▶ _What to produce_:
Only the first line of the listing and the lines after it, up to and including the one containing "Click the Specialty", should be retyped exactly.

......

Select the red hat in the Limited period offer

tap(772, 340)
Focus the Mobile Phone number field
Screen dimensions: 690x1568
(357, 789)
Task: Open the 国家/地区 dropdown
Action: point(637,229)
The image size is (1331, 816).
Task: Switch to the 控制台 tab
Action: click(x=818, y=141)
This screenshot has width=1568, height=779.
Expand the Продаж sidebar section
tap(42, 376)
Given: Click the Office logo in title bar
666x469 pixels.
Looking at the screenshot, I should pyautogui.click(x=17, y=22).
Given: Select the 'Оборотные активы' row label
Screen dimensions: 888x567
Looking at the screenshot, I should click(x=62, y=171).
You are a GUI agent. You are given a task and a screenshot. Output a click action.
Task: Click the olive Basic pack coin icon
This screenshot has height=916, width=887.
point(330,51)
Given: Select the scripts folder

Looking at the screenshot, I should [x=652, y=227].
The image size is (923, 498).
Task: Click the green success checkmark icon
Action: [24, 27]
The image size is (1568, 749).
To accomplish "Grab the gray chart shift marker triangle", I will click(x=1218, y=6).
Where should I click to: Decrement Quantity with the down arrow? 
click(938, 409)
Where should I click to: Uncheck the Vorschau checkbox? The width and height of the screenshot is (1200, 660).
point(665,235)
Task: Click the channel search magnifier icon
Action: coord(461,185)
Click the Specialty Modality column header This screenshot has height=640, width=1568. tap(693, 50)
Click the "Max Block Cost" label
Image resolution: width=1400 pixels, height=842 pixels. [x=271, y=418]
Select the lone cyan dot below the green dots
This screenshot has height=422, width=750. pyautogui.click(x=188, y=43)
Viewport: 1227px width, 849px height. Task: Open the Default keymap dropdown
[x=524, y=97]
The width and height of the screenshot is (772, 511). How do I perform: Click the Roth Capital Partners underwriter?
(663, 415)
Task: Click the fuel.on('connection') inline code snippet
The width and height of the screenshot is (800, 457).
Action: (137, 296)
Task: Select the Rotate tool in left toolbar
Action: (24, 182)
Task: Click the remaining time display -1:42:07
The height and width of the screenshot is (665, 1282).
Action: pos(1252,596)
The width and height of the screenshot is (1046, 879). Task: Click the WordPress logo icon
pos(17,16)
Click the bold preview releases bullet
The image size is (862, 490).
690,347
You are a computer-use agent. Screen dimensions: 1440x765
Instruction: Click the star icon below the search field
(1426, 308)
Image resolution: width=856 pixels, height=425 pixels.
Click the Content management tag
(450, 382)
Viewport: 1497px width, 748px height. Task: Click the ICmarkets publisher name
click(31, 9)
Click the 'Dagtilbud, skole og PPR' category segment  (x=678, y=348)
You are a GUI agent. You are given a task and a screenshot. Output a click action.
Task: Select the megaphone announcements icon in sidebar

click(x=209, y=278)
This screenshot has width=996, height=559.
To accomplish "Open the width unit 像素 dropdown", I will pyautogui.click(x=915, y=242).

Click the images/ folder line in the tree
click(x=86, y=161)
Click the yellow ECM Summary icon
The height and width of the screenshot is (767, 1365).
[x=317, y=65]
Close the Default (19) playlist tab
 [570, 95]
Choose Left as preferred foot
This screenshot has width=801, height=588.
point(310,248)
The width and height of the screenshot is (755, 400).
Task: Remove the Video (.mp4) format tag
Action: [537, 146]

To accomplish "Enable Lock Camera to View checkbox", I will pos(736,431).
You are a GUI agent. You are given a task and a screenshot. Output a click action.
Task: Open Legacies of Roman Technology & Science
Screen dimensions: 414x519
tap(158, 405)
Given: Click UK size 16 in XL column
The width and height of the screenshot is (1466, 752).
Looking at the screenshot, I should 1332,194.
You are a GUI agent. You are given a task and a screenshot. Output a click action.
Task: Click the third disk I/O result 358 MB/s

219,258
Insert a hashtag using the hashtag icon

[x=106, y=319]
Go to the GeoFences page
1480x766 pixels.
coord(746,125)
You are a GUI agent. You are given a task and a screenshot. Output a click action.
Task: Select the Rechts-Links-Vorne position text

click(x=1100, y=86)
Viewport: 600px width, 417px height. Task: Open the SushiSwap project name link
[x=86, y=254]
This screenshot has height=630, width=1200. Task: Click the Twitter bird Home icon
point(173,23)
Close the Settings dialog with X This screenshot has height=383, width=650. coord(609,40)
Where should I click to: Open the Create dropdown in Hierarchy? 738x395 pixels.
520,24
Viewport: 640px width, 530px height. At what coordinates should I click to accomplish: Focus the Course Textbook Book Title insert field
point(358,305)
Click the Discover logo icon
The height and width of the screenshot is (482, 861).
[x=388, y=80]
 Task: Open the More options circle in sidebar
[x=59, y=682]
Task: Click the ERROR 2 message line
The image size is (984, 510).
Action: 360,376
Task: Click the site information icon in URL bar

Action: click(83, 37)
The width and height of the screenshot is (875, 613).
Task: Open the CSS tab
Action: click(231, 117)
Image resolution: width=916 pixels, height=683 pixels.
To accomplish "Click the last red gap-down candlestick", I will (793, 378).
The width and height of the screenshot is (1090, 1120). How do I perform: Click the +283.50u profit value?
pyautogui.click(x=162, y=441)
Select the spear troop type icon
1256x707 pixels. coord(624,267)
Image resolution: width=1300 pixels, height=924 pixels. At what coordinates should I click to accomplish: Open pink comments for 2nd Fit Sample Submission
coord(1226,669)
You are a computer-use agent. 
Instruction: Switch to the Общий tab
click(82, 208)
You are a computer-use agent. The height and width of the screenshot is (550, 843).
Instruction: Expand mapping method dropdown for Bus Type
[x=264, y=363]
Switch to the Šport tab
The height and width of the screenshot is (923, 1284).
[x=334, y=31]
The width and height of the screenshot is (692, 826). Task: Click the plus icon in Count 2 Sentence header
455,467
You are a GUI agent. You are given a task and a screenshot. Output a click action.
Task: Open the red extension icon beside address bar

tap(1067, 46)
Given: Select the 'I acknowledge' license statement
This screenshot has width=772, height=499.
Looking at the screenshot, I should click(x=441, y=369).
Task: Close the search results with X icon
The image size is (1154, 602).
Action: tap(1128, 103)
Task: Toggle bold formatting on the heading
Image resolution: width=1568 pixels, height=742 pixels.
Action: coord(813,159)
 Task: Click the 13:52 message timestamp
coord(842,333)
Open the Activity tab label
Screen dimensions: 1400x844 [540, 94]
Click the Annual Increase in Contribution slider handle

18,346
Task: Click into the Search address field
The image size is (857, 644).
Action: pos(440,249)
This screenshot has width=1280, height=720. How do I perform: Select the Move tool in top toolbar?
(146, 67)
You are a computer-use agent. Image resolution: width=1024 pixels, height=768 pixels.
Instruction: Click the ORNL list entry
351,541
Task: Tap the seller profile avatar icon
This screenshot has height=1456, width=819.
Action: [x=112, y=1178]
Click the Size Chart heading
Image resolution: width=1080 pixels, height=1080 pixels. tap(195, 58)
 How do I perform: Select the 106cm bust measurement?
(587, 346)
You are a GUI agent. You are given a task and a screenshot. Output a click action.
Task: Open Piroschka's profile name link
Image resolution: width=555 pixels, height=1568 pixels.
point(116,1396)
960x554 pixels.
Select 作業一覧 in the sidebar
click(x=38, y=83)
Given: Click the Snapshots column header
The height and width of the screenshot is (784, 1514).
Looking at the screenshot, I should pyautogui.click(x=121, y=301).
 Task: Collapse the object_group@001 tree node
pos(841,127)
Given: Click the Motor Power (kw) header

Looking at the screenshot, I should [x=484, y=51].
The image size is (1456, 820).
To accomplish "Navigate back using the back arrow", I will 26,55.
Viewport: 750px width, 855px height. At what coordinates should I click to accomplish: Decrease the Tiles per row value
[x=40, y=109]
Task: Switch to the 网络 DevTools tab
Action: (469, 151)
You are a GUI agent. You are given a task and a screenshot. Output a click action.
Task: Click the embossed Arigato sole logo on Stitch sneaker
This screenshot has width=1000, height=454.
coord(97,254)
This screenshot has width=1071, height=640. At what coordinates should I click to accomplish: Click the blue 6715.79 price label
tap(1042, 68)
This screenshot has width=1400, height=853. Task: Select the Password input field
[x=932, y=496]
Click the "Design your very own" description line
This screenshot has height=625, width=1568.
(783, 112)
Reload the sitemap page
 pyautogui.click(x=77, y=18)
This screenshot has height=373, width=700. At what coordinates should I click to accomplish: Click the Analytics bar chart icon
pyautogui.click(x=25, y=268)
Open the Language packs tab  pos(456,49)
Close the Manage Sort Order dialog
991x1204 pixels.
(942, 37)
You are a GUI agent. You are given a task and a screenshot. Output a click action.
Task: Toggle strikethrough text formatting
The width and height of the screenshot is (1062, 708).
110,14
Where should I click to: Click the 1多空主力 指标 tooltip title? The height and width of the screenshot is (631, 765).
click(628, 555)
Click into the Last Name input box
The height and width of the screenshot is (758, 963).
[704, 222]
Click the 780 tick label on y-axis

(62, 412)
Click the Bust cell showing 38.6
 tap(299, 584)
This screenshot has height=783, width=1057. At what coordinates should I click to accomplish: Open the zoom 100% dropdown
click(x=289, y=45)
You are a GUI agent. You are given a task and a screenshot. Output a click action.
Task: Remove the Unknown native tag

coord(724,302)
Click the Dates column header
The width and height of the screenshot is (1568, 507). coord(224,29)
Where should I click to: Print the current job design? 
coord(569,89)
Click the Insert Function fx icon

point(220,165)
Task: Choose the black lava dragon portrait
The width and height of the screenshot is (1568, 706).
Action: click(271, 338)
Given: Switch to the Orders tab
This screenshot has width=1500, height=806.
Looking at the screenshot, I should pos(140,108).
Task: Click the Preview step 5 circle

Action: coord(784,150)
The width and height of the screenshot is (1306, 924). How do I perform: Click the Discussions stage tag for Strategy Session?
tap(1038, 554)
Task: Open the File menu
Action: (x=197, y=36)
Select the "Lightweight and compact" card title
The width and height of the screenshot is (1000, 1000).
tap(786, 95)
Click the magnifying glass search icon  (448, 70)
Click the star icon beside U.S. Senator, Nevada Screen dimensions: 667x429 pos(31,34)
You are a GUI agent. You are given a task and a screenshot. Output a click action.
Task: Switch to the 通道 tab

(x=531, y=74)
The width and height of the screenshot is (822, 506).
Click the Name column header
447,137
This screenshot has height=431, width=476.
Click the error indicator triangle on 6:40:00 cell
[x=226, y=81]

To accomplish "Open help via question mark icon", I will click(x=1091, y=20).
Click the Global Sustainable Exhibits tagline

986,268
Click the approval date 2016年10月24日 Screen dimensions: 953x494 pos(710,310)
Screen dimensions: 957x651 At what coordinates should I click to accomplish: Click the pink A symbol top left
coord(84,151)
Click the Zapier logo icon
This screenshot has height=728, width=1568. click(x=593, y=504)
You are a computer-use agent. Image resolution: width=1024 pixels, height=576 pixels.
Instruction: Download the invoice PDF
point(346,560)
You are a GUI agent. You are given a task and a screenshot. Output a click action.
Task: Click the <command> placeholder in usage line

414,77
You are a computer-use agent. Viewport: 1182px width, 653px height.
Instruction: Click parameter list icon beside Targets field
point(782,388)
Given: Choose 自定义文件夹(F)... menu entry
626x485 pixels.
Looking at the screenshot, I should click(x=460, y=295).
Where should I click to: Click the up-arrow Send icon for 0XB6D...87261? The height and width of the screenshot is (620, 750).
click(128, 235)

......

▶ _Response_:
Select the red hat in the Limited period offer

tap(772, 340)
Focus the Mobile Phone number field
Screen dimensions: 690x1568
(357, 789)
Task: Open the 国家/地区 dropdown
Action: point(637,229)
The image size is (1331, 816).
Task: Switch to the 控制台 tab
Action: click(x=818, y=141)
This screenshot has width=1568, height=779.
Expand the Продаж sidebar section
tap(42, 376)
Given: Click the Office logo in title bar
666x469 pixels.
Looking at the screenshot, I should pyautogui.click(x=17, y=22).
Given: Select the 'Оборотные активы' row label
Screen dimensions: 888x567
Looking at the screenshot, I should click(x=62, y=171).
You are a GUI agent. You are given a task and a screenshot. Output a click action.
Task: Click the olive Basic pack coin icon
This screenshot has height=916, width=887.
point(330,51)
Given: Select the scripts folder

Looking at the screenshot, I should [x=652, y=227].
The image size is (923, 498).
Task: Click the green success checkmark icon
Action: [24, 27]
The image size is (1568, 749).
To accomplish "Grab the gray chart shift marker triangle", I will click(x=1218, y=6).
Where should I click to: Decrement Quantity with the down arrow? 
click(938, 409)
Where should I click to: Uncheck the Vorschau checkbox? The width and height of the screenshot is (1200, 660).
point(665,235)
Task: Click the channel search magnifier icon
Action: coord(461,185)
Click the Specialty Modality column header This screenshot has height=640, width=1568. tap(693, 50)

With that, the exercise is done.